28.03.2022Fachbeitrag

Update Arbeitsrecht März 2022

Außerordentliche Kündigung wegen sexueller Belästigung am Arbeitsplatz

LAG Köln, Urteil vom 06.12.2021 – 2 Sa 10/21

Eine verbale sexuelle Belästigung i.S.d. § 3 Abs. 4 AGG ist ein „an sich“ geeigneter wichtiger Grund für eine außerordentliche Kündigung.
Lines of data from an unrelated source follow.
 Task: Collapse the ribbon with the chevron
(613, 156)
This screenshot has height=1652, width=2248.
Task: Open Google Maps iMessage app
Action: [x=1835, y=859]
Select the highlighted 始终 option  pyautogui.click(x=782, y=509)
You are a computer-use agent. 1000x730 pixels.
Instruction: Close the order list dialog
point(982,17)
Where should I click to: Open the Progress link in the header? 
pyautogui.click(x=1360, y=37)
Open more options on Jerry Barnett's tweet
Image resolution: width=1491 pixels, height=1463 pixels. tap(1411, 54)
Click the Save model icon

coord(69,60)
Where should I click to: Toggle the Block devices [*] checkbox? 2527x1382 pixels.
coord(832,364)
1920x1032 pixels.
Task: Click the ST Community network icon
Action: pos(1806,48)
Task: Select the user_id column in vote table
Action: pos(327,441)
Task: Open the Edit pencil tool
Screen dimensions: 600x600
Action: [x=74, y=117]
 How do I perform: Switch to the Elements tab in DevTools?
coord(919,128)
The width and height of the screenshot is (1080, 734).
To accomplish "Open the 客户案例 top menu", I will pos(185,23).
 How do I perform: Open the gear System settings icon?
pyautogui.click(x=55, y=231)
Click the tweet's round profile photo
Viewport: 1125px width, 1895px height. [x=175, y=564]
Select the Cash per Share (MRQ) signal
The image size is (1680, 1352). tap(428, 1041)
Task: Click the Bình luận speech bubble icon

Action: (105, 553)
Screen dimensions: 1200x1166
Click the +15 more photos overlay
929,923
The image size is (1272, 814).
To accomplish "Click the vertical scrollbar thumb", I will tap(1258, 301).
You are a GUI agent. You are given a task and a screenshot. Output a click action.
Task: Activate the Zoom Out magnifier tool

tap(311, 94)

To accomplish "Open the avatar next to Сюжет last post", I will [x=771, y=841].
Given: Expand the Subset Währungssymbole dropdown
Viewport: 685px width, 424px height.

Die Pflichtverletzung wiegt umso schwerer, wenn die berufliche Stellung mit hoher Verantwortung einhergeht und sich bereits hieraus eine besondere Pflicht zum Diskriminierungsschutz ergibt.

Sachverhalt

Die Parteien streiten um die Wirksamkeit einer außerordentlichen fristlosen Kündigung. Der Kläger war seit 2013 als Leiter des Geschäftsbereichs „Finanzen und Service“ für die Beklagte tätig. Er bekleidete die erste Ebene unterhalb der Geschäftsführung. Im Rahmen der Beweisaufnahme konnten ihm insgesamt vier Bemerkungen sexuellen Inhalts nachgewiesen werden. Bei einer Nachbesprechung zu einer Sitzung des Verwaltungsrats erklärte der Kläger gegenüber drei weiteren anwesenden Personen in Bezug auf die Verwaltungsratsvorsitzende: „Das Klappergestell gehört mal richtig rangenommen!“. Kurze Zeit später kommentierte er das Kleid einer Sekretärin mit den Worten: „Da muss man sich beim Bücken zusammenreißen, um keinen wegzustecken!“. Auch über die Namensänderung einer schwangeren Kollegin äußerte er sich diskriminierend und bezeichnete zudem die Sekretärin eines Kollegen als dessen „Go-Go-Girl“. Die Beklagte kündigte im Juni 2020 das Arbeitsverhältnis mit sofortiger Wirkung. Eine vorherige Abmahnung erfolgte nicht.

Entscheidung

Nachdem das Arbeitsgericht Köln der Kündigungsschutzklage des Klägers zunächst stattgegeben hat, sah das LAG Köln die Berufung der Beklagten als begründet an. Nach Auffassung der 2. Kammer des LAG Köln sind die verbalen sexuellen Belästigung i.S.d. § 3 Abs. 4 AGG gemeinsam geeignet, einen wichtigen Kündigungsgrund darzustellen. Die Aussagen des Klägers stellen ein unerwünschtes, sexuell bestimmtes Verhalten dar, das bezwecke oder bewirke, die Würde der betroffenen Mitarbeiterinnen zu verletzten. Die strafrechtliche Bewertung spiele dabei keine Rolle. Genauso sei es unerheblich, dass die betroffenen Kolleginnen bei den Äußerungen nicht anwesend waren. In allen vier Situationen durfte der Kläger gerade nicht von einem geschützten und vertraulichen Umfeld ausgehen. Im Übrigen sei es dem Kläger als Führungsperson einmal mehr zuzumuten, jede Mitwirkung an der Schaffung oder Aufrechterhaltung eines frauenfeindlichen, herabwürdigenden und sexistischen Arbeitsklimas zu unterlassen. Zulasten des Klägers sei dabei auch zu berücksichtigen, dass er kaum mit einer Gegenwehr oder kritischen Auseinandersetzungen durch untergeordnete Beschäftigte rechnen musste. Sein Verhalten stelle damit eine derart schwerwiegende Pflichtverletzung dar, dass es keiner vorherigen Abmahnung bedurfte. Für den Kläger sei es offensichtlich gewesen, dass eine Hinnahme solcher Äußerungen keinesfalls durch die Beklagte toleriert werden würde.

Fazit

Die Entscheidung ist im Ergebnis und in der Begründung überzeugend. Fast fünf Jahre nach der öffentlichen #metoo Debatte ist die Problematik rund um das Thema der sexuellen Belästigung am Arbeitsplatz weiterhin aktuell. Das Urteil des LAG Kölns verdeutlicht einmal mehr, dass es sich hierbei keinesfalls um ein Kavaliersdelikt handelt. 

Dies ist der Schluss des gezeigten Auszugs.